- **TASK DETAILS**:
Arrange the material from the line containing "Image resolution: width=570" through the end of the material as a Markdown table with the columns Row and Line, skipping blank lines and leaving out the pictures.
##### TASK INPUT #####
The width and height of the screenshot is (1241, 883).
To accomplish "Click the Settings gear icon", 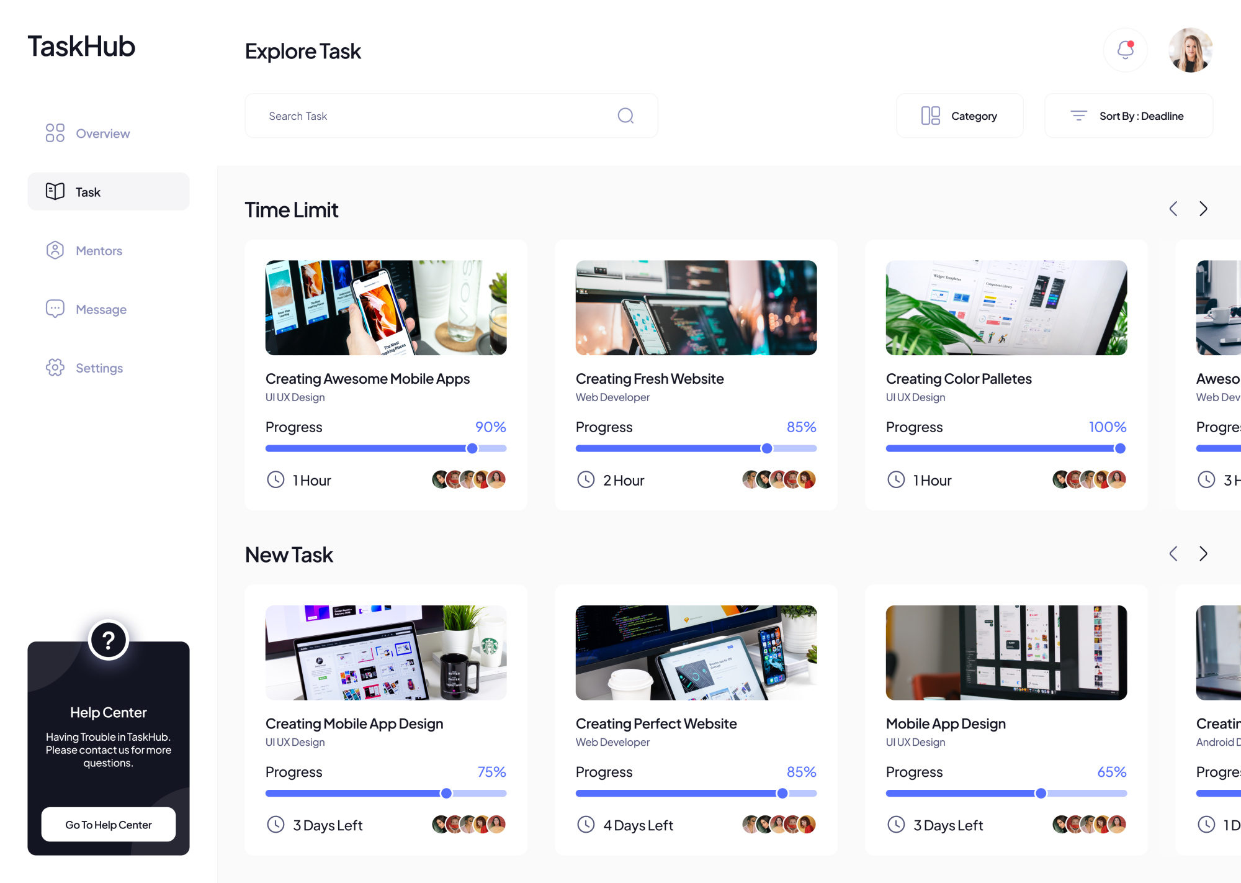I will click(55, 368).

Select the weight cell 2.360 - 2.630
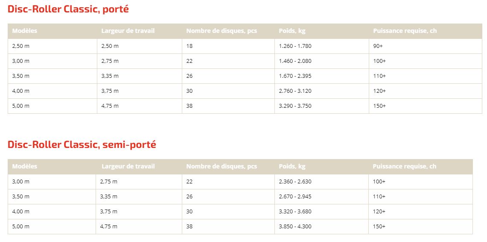295,182
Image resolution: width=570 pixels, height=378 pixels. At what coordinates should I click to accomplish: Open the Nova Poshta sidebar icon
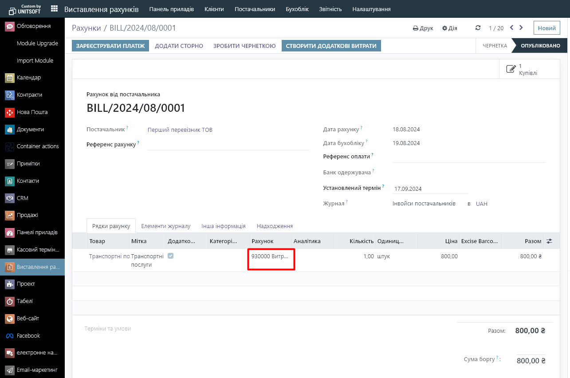10,112
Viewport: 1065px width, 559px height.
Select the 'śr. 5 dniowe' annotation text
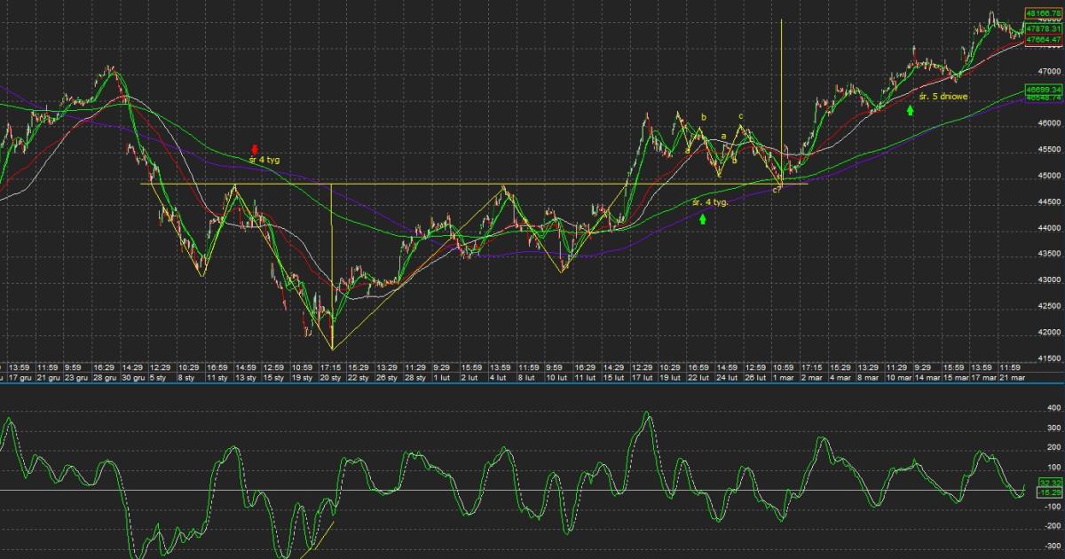[943, 96]
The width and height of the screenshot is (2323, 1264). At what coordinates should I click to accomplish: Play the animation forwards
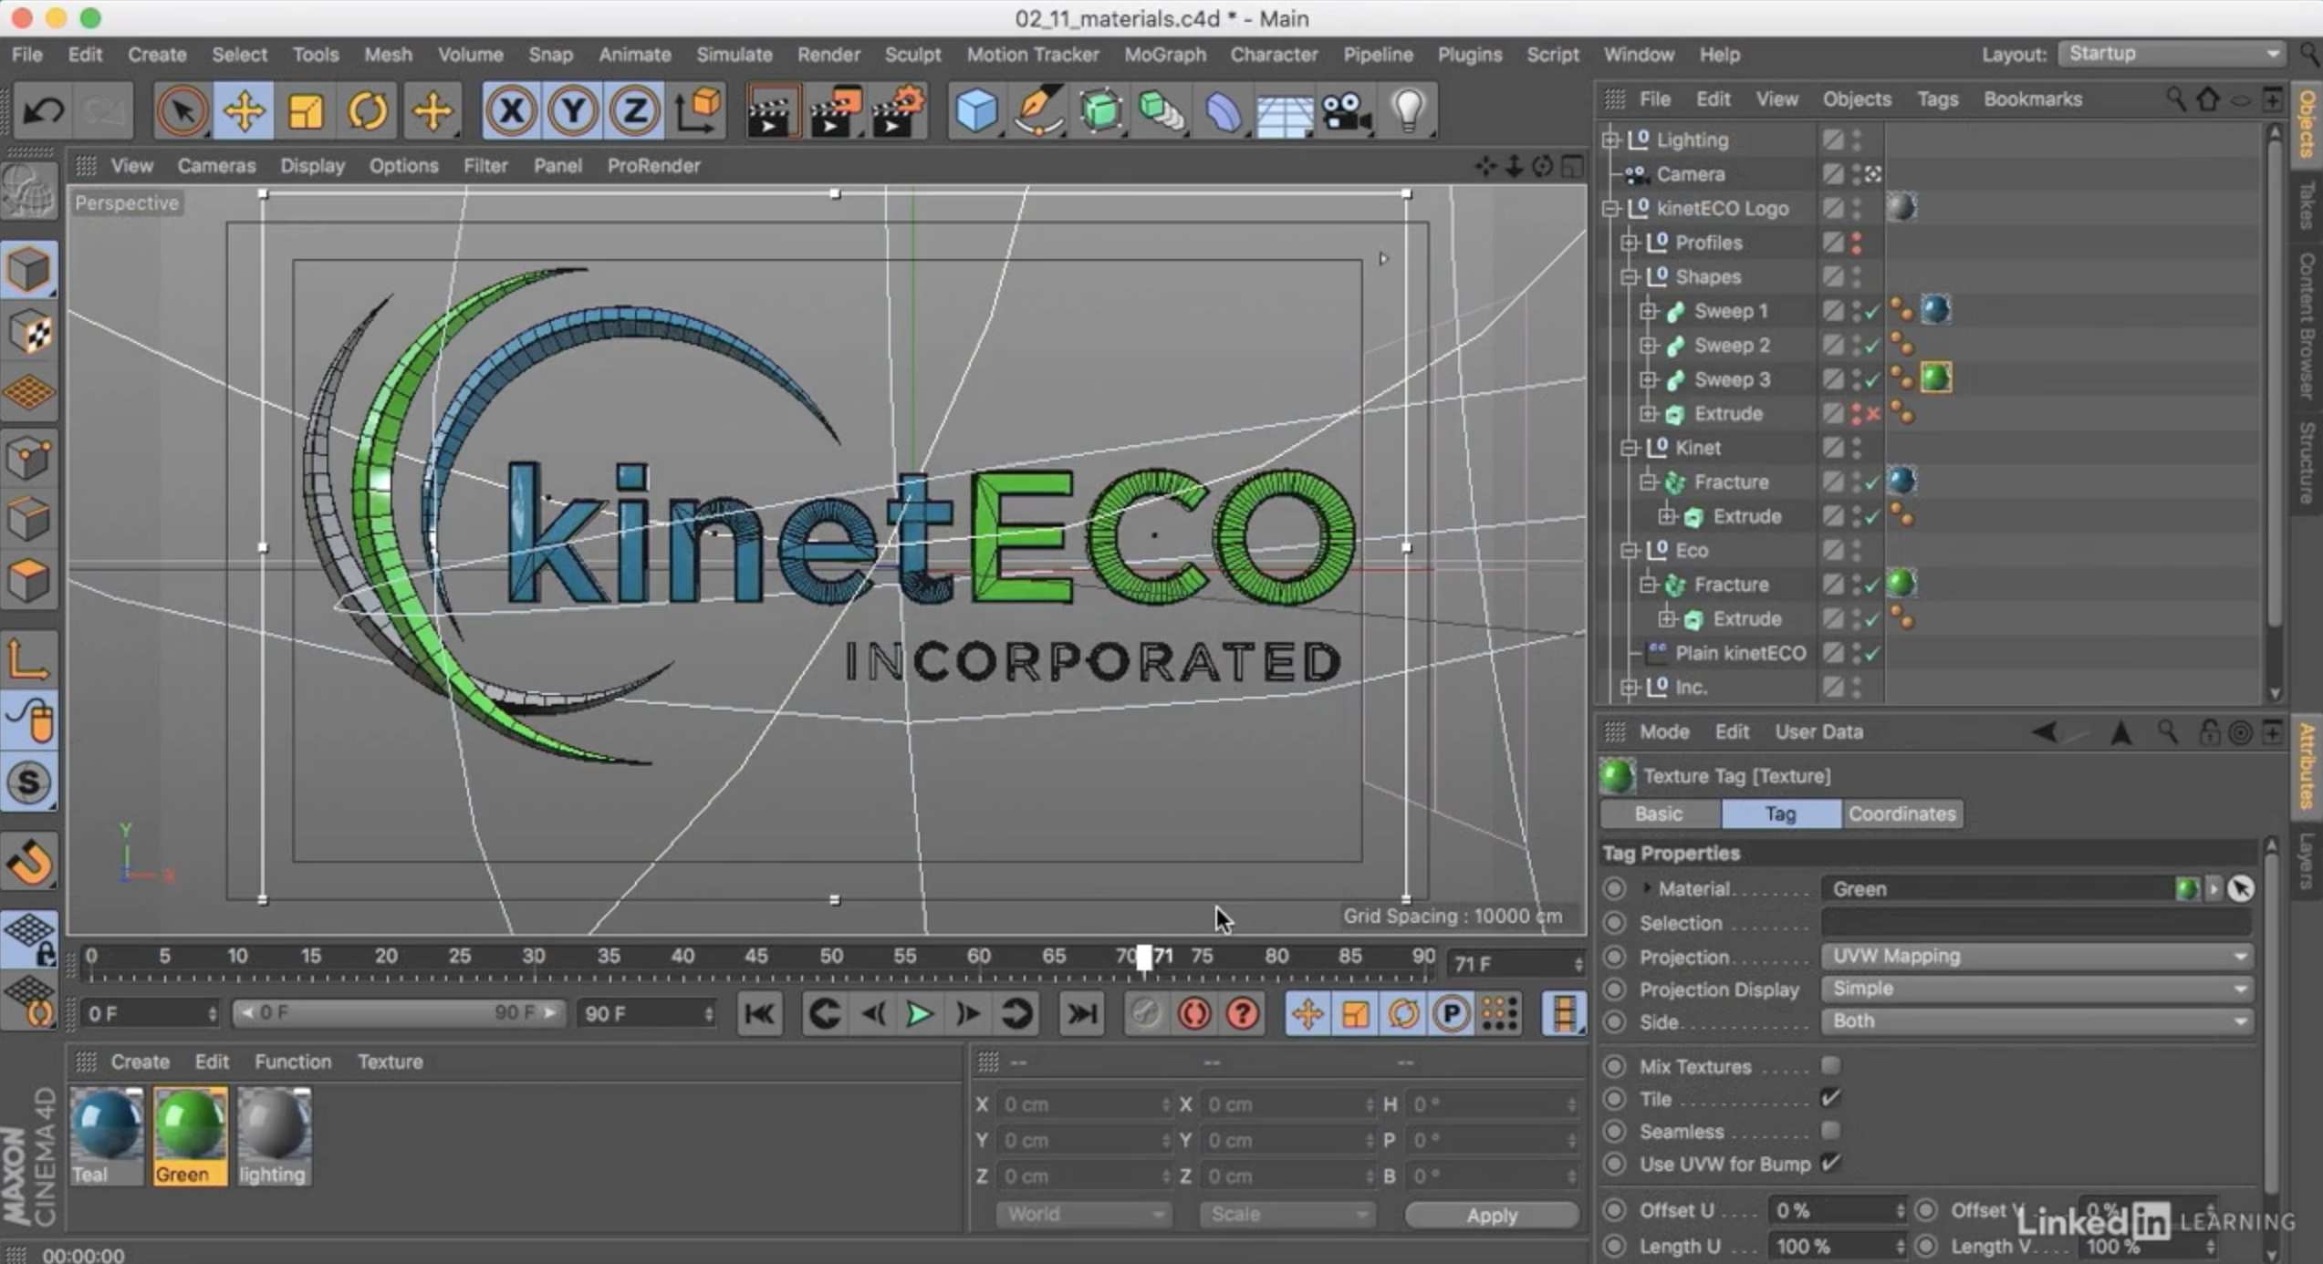click(x=919, y=1013)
#####
- **ANSWER TO THIS TASK**:
| Row | Line |
|---|---|
| 1 | Image resolution: width=570 pixels, height=378 pixels. At what coordinates should I click to accomplish: Open the Nova Poshta sidebar icon |
| 2 | 10,112 |
| 3 | Viewport: 1065px width, 559px height. |
| 4 | Select the 'śr. 5 dniowe' annotation text |
| 5 | [943, 96] |
| 6 | The width and height of the screenshot is (2323, 1264). At what coordinates should I click to accomplish: Play the animation forwards |
| 7 | click(x=919, y=1013) |